With the amount of time being spent on databases, you can really start to see a difference in quality between those who know what they’re doing and those who have no idea.

You don’t want to be that guy. So here are five database pitfall you should work on avoiding.

 Number One: Abuse of Primary Key Value

The worst mistake found in database development is having a developer who has absolutely no idea how the primary key should be used. The primary key value has nothing to do with the data nor does it have any use for application data. Primary keys must be randomly generated by the database and never be changed unless there are certain circumstances.Those circumstances are not appropriate to be covered here but if everyone wants a post on that I would be happy to put one together.

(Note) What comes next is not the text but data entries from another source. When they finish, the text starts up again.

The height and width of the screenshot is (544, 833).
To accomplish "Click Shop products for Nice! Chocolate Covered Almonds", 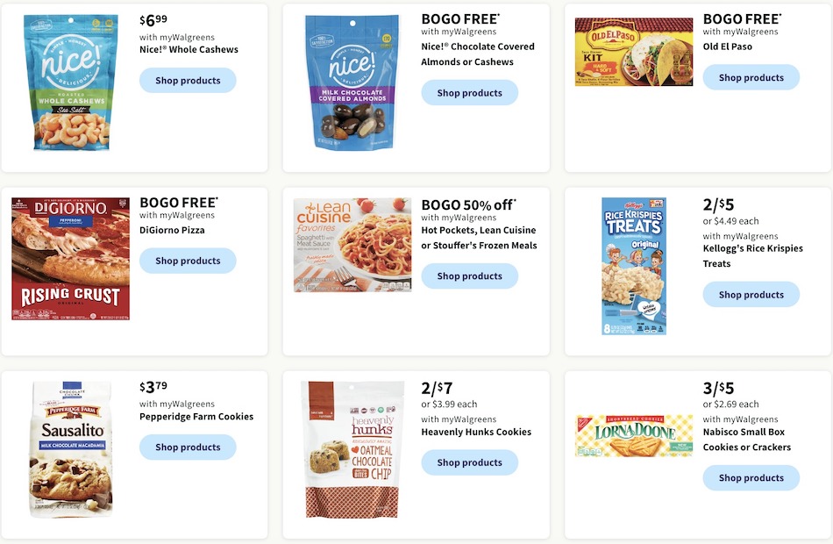I will (x=469, y=92).
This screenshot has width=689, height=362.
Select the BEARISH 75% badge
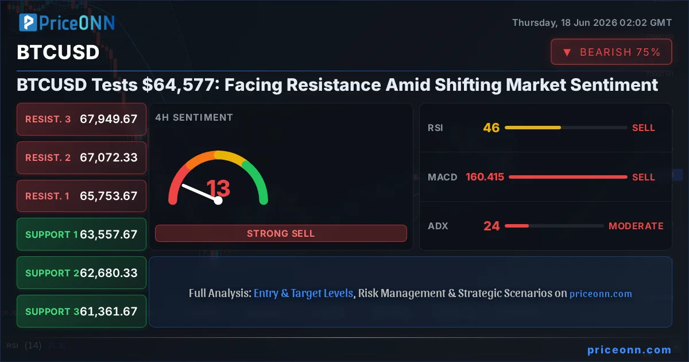coord(611,52)
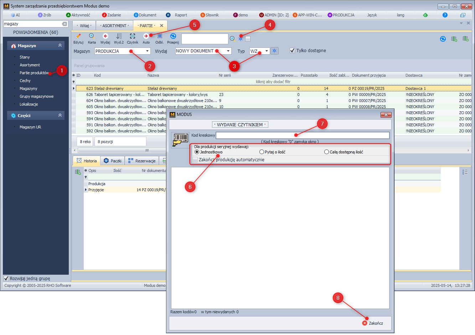The width and height of the screenshot is (475, 335).
Task: Open the Rezerwacje tab
Action: point(142,161)
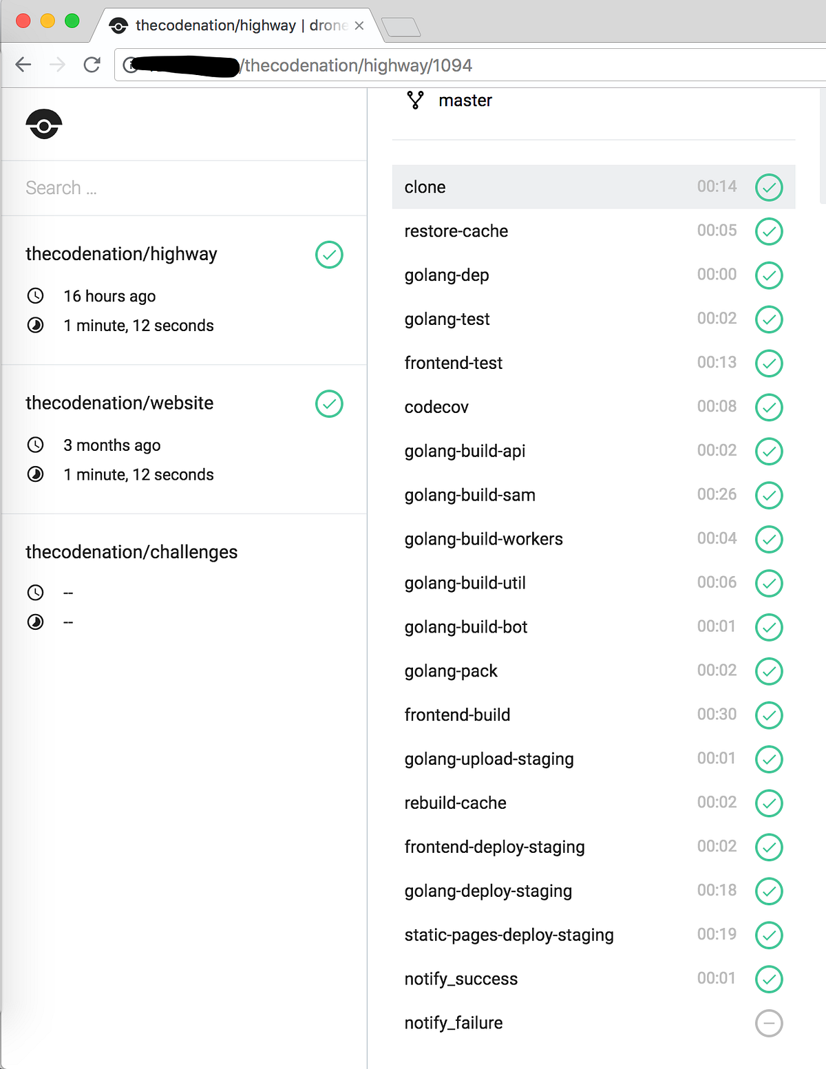Toggle the success indicator of golang-test step

tap(769, 319)
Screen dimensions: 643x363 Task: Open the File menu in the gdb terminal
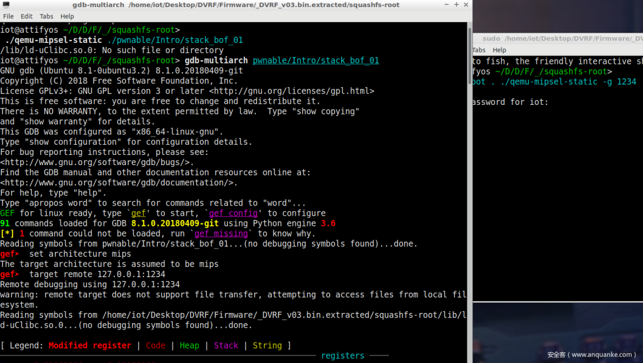[x=8, y=17]
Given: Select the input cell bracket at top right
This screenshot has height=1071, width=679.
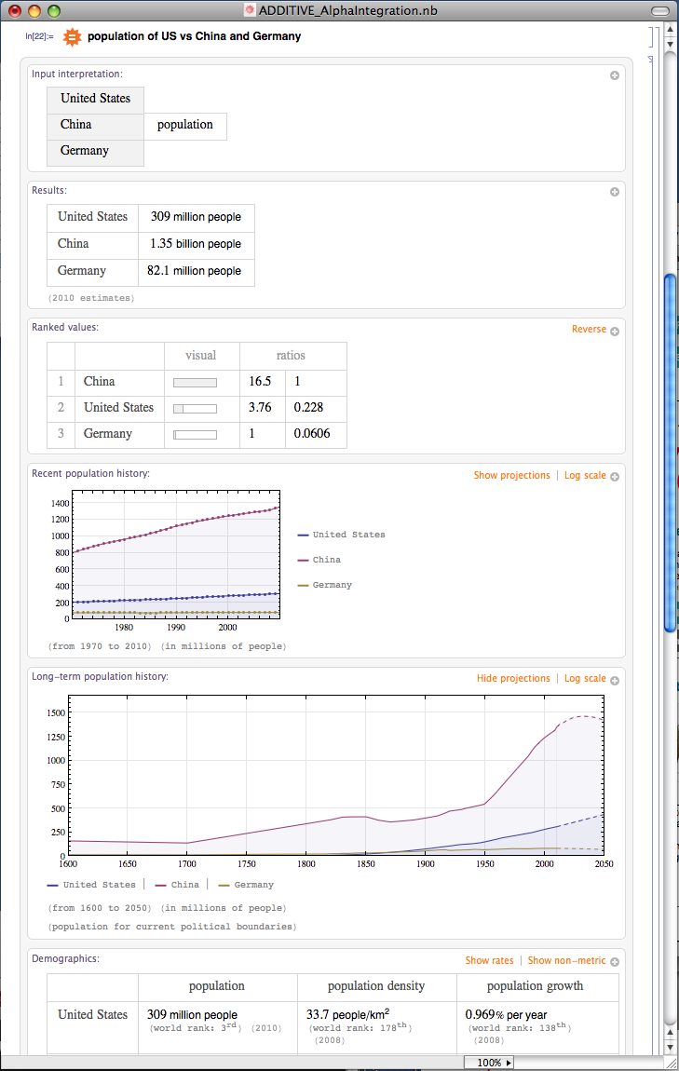Looking at the screenshot, I should 653,37.
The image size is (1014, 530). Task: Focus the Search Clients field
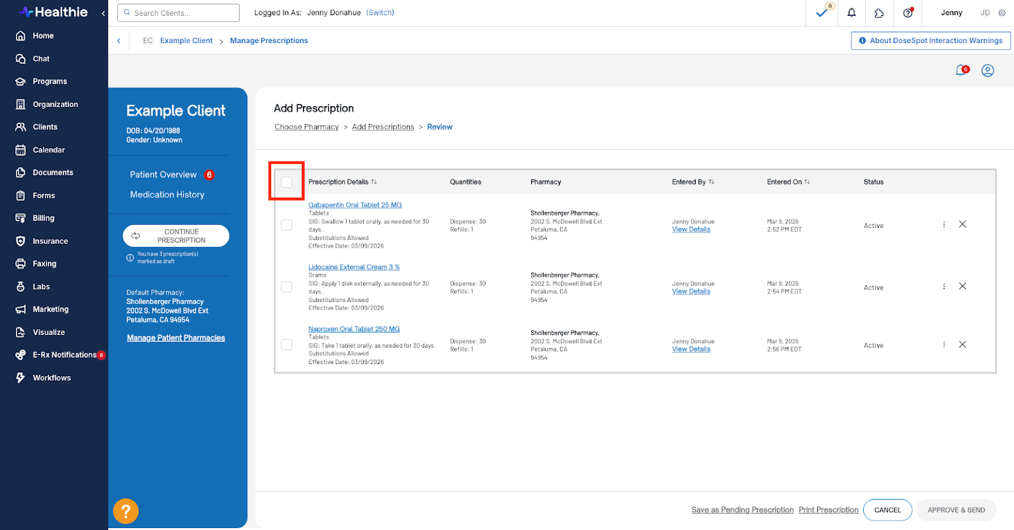click(x=179, y=13)
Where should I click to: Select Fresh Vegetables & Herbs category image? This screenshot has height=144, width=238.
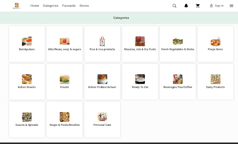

Number Two: Turning Everything & Anything Into Something

With organizing data, some mistakes developers make lies with object design. Developers have the tendency to turn every useless detail into something. Unless there is a special issue where the data has its own unique needs, there are some things that should or should not be split out. If the data is shared among multiple rows, one change will affect the other rows. If the data is shared among multiple rows, it should not affect the other rows. Adding complexity to your database can greatly increase the difficulty of working with the data base. Anytime you are adding complexity always ask if its worth the return.

Number Three: Overused Stored Procedure

While stored procedures are useful, most modern applications make them less necessary. More and more stores procedures are becoming an old method of database management. Stored procedures are now considered as a maintenance disaster as there is no easy way to audit which apps are using them for. This means that any major change will require you to write another procedure rather than changing the existing one. Make it easy on the person who will manage the database in the future and don’t overuse this.

Lack of a Primary Key

Developers who use the wrong type of data for primary keys will find out they may not be unique. This situation will play a role on the proliferation of stored procedures and views as subsequent developers have a hard time masking the database mistake.Just don’t do it. Now that I think of it, we do need a primary key post!

Hard Delete of Data

While hard delete of data can make sense, they are often less common than the times you will need to restore the database to a new server. That is why it is better to use soft deletes on applications as the ORM will automatically filter by default.